Despite being Pakistan’s main ally in the region, Pakistan and Saudi Arabia have relatively weak trade relations. For instance, Pakistan-Saudi Arabia trade figures are only a fraction of India-Saudi Arabia trade. While Pakistan’s imports from Saudi Arabia amounted to USD $3.24 billion last year, its exports were a mere USD $316 million. The trade figures are reflective of the urgent need for a detailed study of the Saudi market in order to identify gaps that Pakistan can fill. Niches such as export of sports items could be captured within the Saudi market given that their Vision 2030 places a special emphasis on sport promotion. This is just one potential avenue of cooperation as Saudi Arabia moves forward with its major investment plan.
An economic partnership with Iran should be prioritized over a more strategic partnership for two reasons: first, a focus on a strategic alliance would be susceptible to backlash by the Saudis and consequently, a potential sectarian backlash within Pakistan. Second, an economic relationship with Iran has potential not only in terms of domestic gains but also regional benefits. An example is the Iran-Pakistan (IP) gas pipeline, which can help aid development of both Balochistan and the wider South Asian region as well. Although the project was recently delayed by U.S. sanctions, recent signs indicate Iran and Pakistan may be moving ahead on the pipeline.
Taking steps to revitalize and create bilateral mechanisms for trade and communication can open doors for greater economic partnership between [Pakistan and Iran] in the long-term.
In recent years, delegations from Pakistan and Iran have discussed boosting trade to USD $5 billion, which, if achieved, would have long-term benefits for both countries. The two countries could also pursue a system of barter trade, as discussed in June 2019. This cashless system could include agricultural products from Pakistan and energy resources from Iran.
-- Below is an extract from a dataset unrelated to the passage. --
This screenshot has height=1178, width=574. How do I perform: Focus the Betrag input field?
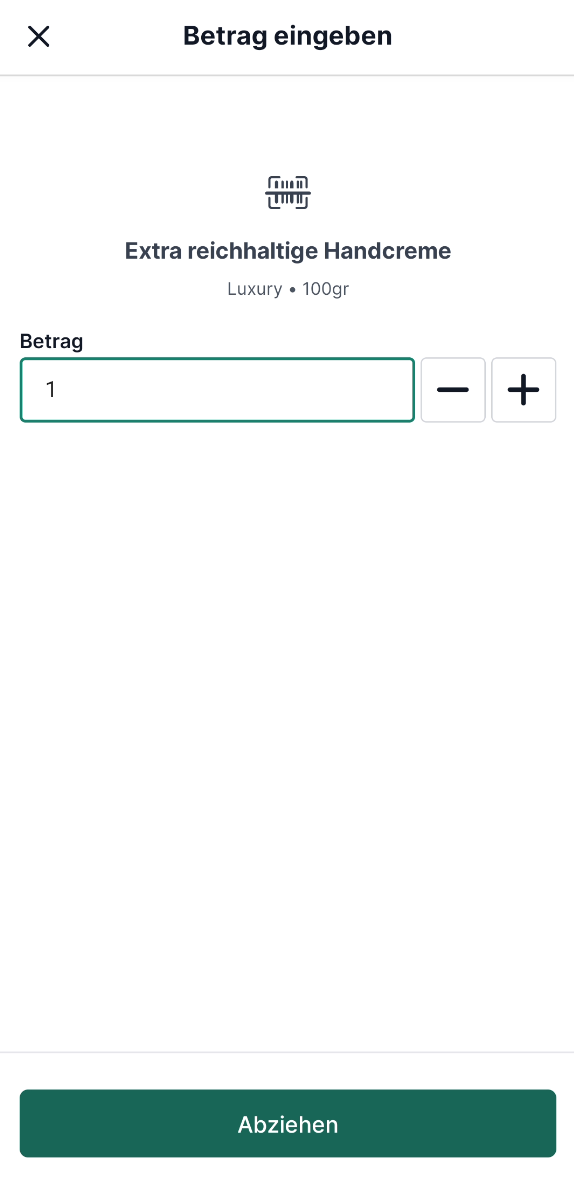(217, 390)
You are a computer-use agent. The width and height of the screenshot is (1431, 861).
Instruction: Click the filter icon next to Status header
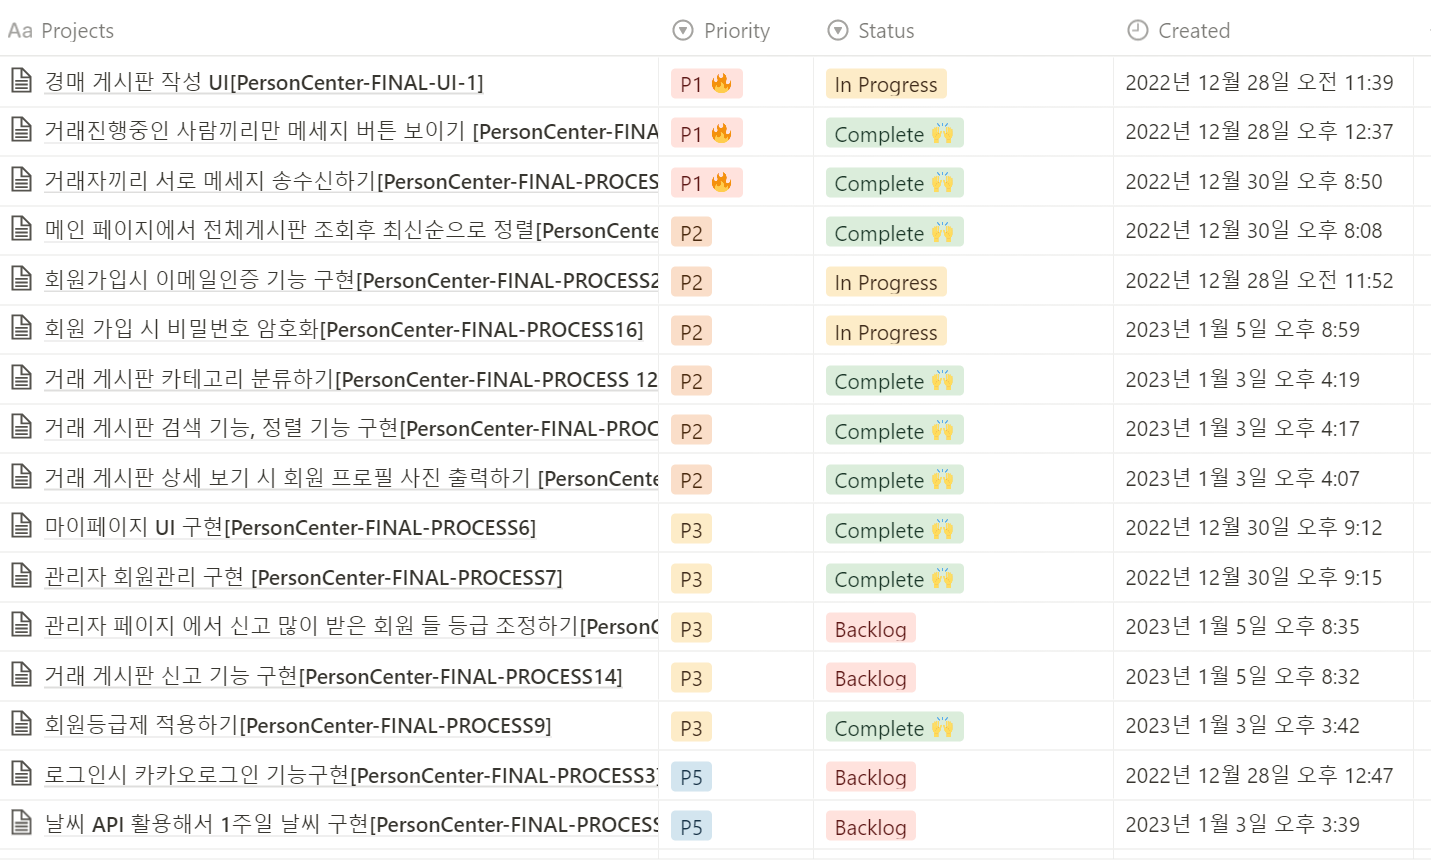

However, pursuing a more robust trade strategy with Iran does carry certain risks for Pakistan’s other foreign relations, particularly taking into consideration the GCC’s recent significant financial support to Pakistan, and Pakistan’s warming relationship with the United States. Additionally, a challenge in the short-term will be reworking the banking system as Pakistani exporters have faced difficulties finding local banks that are willing to engage with the exporters’ Iranian counterparts. But Pakistan should weigh these risks against its own national interests. One way to balance both would be to increase economic cooperation with Iran very gradually through steps such as road, rail, and air links while continuing to strengthening its relationship with the GCC. Taking steps to revitalize and create bilateral mechanisms for trade and communication can open doors for greater economic partnership between the neighboring countries in the long-term.
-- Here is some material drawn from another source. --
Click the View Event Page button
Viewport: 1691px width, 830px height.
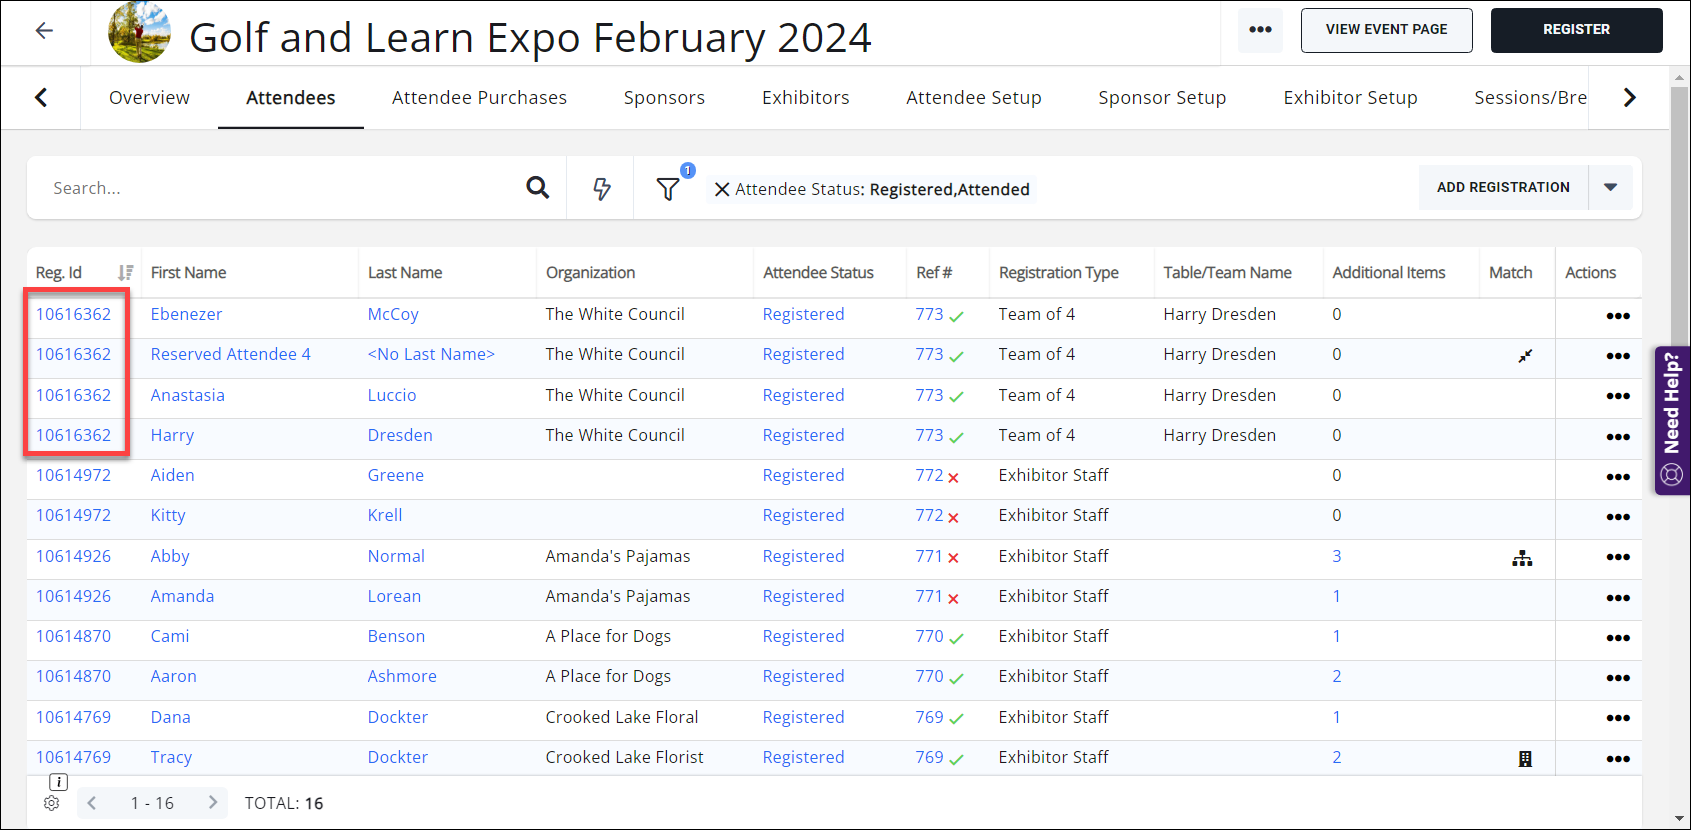coord(1386,30)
It is evident that Pakistan is not fully pursuing the economic potential of its relationships in the Middle East. Securing financial aid alone does not represent success in Pakistan-Middle East economic relations. By seeking new areas of economic engagement, revitalizing past economic initiatives, and looking to its own export strengths for areas of potential cooperation, Islamabad can build more sustainable economic ties in the Middle East. As Pakistan works to calm its economy’s turbulent waters, the Middle East remains an important partner with untapped economic potential.